A working law office
Named for one of its co-founders who would go on to become the first woman on the Minnesota Supreme Court, the Rosalie Wahl Legal Practice Center functions as a law office within the law school. Students represent low-income renters, prisoners, nonprofit groups, immigrants, and others. They assist parents in child protection cases, draft contracts, and file patent applications.
The center houses our clinical program, which has been among the top-ranked in the nation for the past 11 years, as well as skills courses, the externship program, and public service initiatives. It’s where students work directly with faculty to develop lawyering skills. And it’s a valuable resource for people in need of pro bono legal services.
It is the heart of Mitchell Hamline’s practical legal education.

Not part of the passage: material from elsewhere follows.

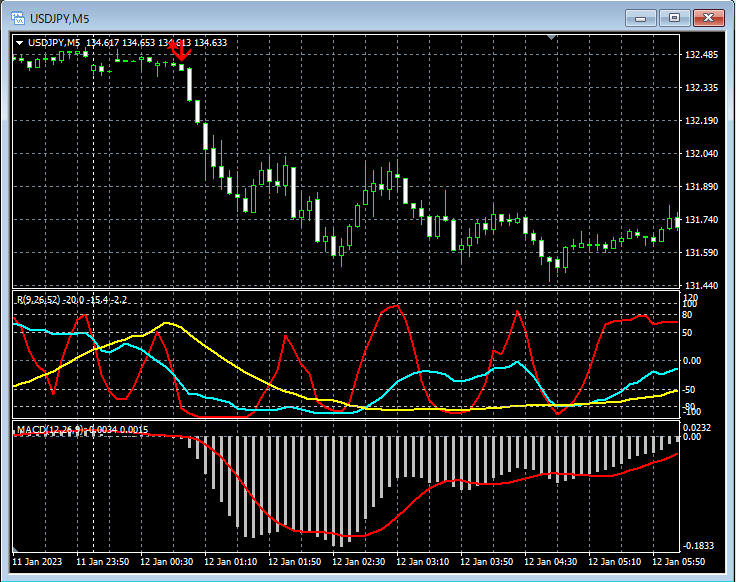Click the 131.440 price at scale bottom

[703, 285]
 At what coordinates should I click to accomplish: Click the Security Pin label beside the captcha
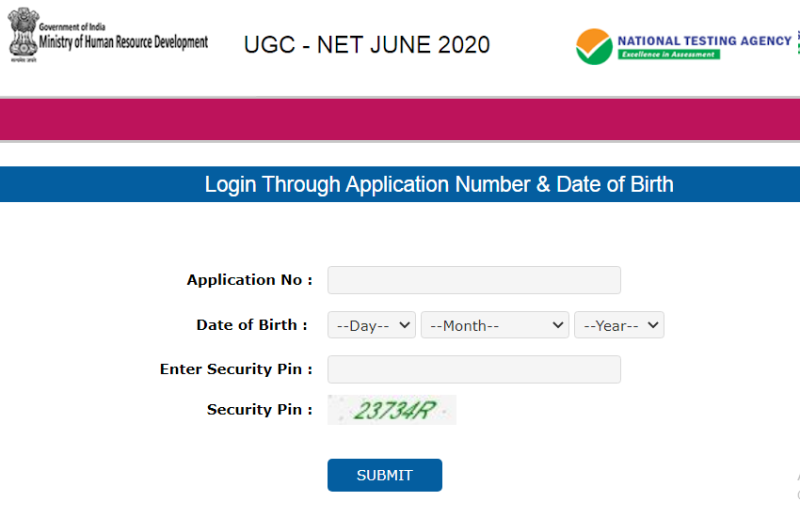259,410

Rosalie Wahl, a native of Kansas, entered William Mitchell College of Law—a predecessor school of Mitchell Hamline—in the early 1960s at age 37 and attended school at night while raising four children. She had a fifth while in law school. Upon graduation, she went to work in the state public defender’s office, arguing numerous appeals on behalf of indigent criminal defendants. She joined the faculty at William Mitchell in 1971, helped establish the school’s clinical program in 1973, and was appointed to the court in 1977. In her 17 years on the bench, she earned a reputation as the voice for those living on the edges of society—the poor, the accused, and the powerless.